“This is why Linux now provides rseq() which is a much more enlightened solution. With restartable sequences, you actually can get rid of both the mutex and atomics, while the OS continues to fully abstract scheduling. The way it works is you advise the kernel whenever your program enters a critical section of code that you don't want interrupted. It's probably going to be maybe 10 assembly instructions tops. The first assembly opcode should be a move instruction that sets the rseq_cs field. The last instruction needs to be the thing that makes the modification to your global data structure. Think of it sort of like a really tiny database transaction. What makes it go fast, is that the bidirectional communication with the kernel happens via shared memory.”

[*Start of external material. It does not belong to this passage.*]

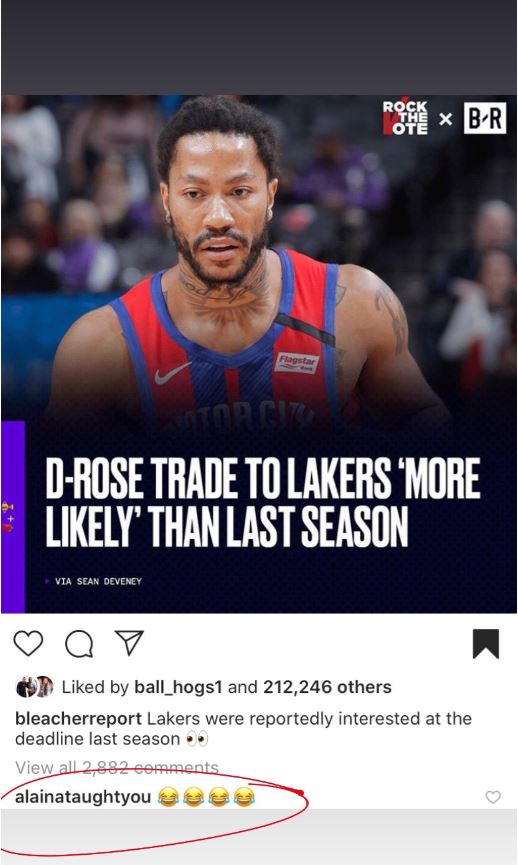The image size is (518, 865).
Task: Click the B-R logo on image
Action: [485, 118]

But agreeing with you, I've done big optimization stuff for multicore servers (not as many cores, but same kind of work) and my workstation was something small with not even the same os. I don't need the big machine on my desk to understand the concepts. I just need the big machine to check my work. For me, that's always been a production machine, sometimes a production machine taken out of rotation for pre-validation before running on production load. I guess I should mention, I work on applications specifically, and libraries and kernels as it relates to making whatever my application is work better. I also don't have a problem with pinning threads to cpus... but my applications are usually one big program that fills the system. Someone writing a general purpose library has a harder time.

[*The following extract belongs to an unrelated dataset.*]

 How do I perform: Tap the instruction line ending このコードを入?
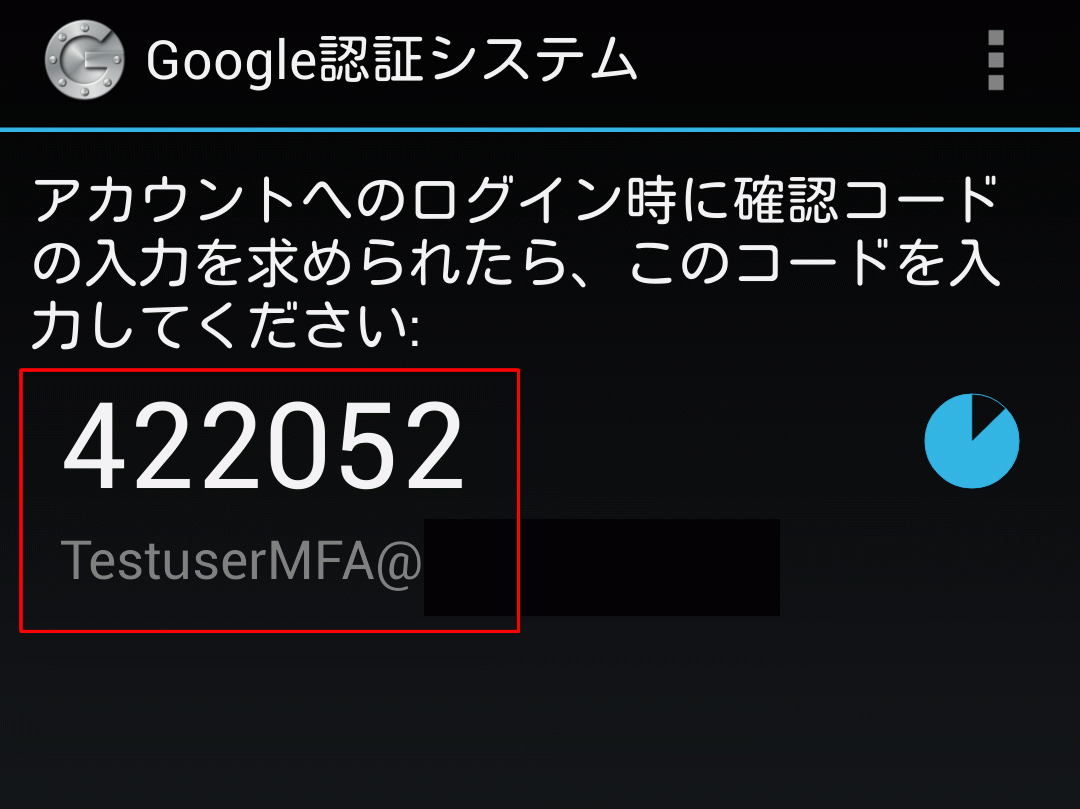point(516,264)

Of course, if you want to do this kind of work and you don't have your own production load, you're going to have to borrow, rent, or buy a big machine. It doesn't need to be your workstation though. I hate working with cloud nonsense, but if your tests are short, and you do the upfront work to make your images start fast, you can probably save a lot of money by renting spot instances when testing ... I don't know if you can do spot instances of bare metal though, so you're probably stuck with vm overhead.
https://github.com/compudj/librseq
This has helpers for common use cases like counters and linked lists. You shouldn't need to write assembly at all to use rseq in most applications.
The key insight is that the preempter can introspect the program counter of the code being preempted (which is now stable since it was preempted) and act accordingly. The simplest mechanism is to reset their program counter if in a critical section. The more generic mechanism is to jump them to a supplied address. This allows you to do things like hard abort and more.
You can further remove the need for the preempter to understand the preempted code by having the preempted code create a self-introspection code snippet and supplying that with the program counter at preemption. So the preempter just vectors them to their own code which knows how to interpret its own state at any preemption point.